Today, a considerable body of research suggests the practice can lead to significant and lifelong harms. National groups including the American Academy of Pediatrics and the American Psychological Association have urged educators and parents to refrain from relying on corporal punishment, arguing that it does not bring about improvements in student behavior, but instead could cause emotional, behavioral and academic problems. Among them is a 2017 study in the peer-reviewed Journal of Pediatrics, which found that children who are spanked are far more likely to abuse intimate partners later in life.
Corporal punishment in schools has plummeted in recent years and lawmakers have increasingly put limits on its use. In fact, 96% of public schools in the US don’t use corporal punishment to discipline kids, according to a 2019 report by the Southern Poverty Law Center.
But holdouts remain. Among them is Ted Roush, the superintendent of the Suwannee county school district in northern Florida. His 6,100-student district was among Florida’s most frequent users of corporal punishment in 2017-18, with 230 instances recorded in the federal data. Roush said that people in more conservative and rural regions of the Bible belt like Suwannee county are “a little more old-school in the way they address issues”. By giving students “a couple of swats” with a paddle, he said that educators avoid “more severe disciplinary actions” like suspensions that remove children from classrooms and away from learning.

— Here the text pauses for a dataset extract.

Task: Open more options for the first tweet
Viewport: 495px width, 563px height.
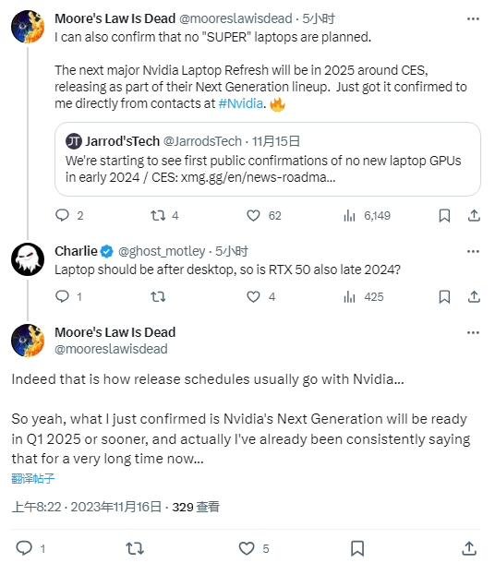Action: pos(473,18)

“There’s a firm belief among most of our folks that kids, when they get out of line, there’s a direct connection between the rear end and the brain,” he said.
‘Vestiges of slavery’
While students of color and those with disabilities are disproportionally subjected to corporal punishment at school compared with their white and non-disabled classmates, one recent report suggests that the roots of corporal punishment in southern schools run deep – with ties to lynching.

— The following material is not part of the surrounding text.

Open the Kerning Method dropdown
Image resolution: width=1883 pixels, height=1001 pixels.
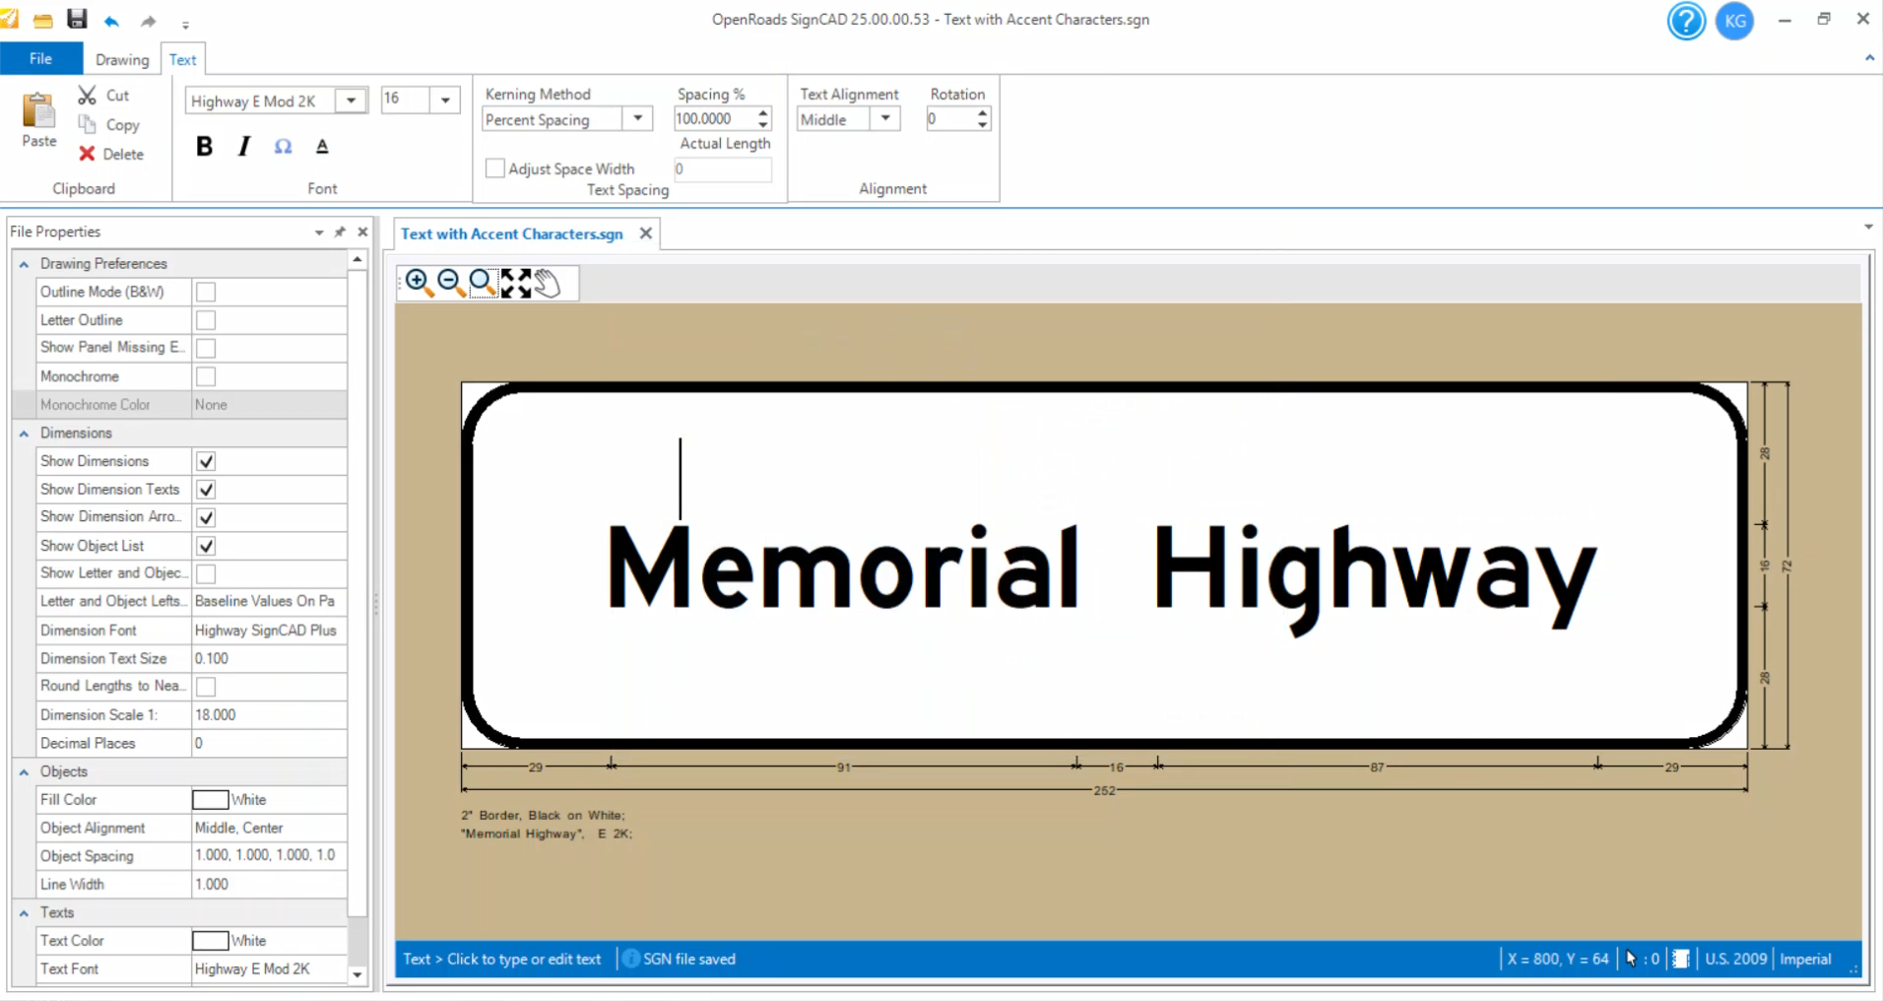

The report, published this year in the journal Social Problems, found that in places where lynching was once routine, schools are more likely to rely on corporal punishment today – especially against Black students. The south has a “distinct history of racialized violence for social control purposes,” researchers noted.
“As is lynching itself a vestige of slavery, so too is beating and whipping people,” Jackson, of the Southern Poverty Law Center, said. Corporal punishment is used in schools on students who educators “believe are either less than deserving of grace or people who you believe need to be controlled, people who you believe need to be kept in line as opposed to being nurtured or educated”.
Though previous federal efforts have failed to to ban corporal punishment in schools, Rollin, of the National Center for Youth Law, said the Biden administration could combat the practice through the education department’s Office for Civil Rights. Given corporal punishment’s disparate impact on students of color and those with disabilities, she urged the office to investigate districts for discrimination.
“There’s a reason we don’t go to the Colosseum and watch lions ripping people open,” Jackson said. “At some point, we have to evolve.”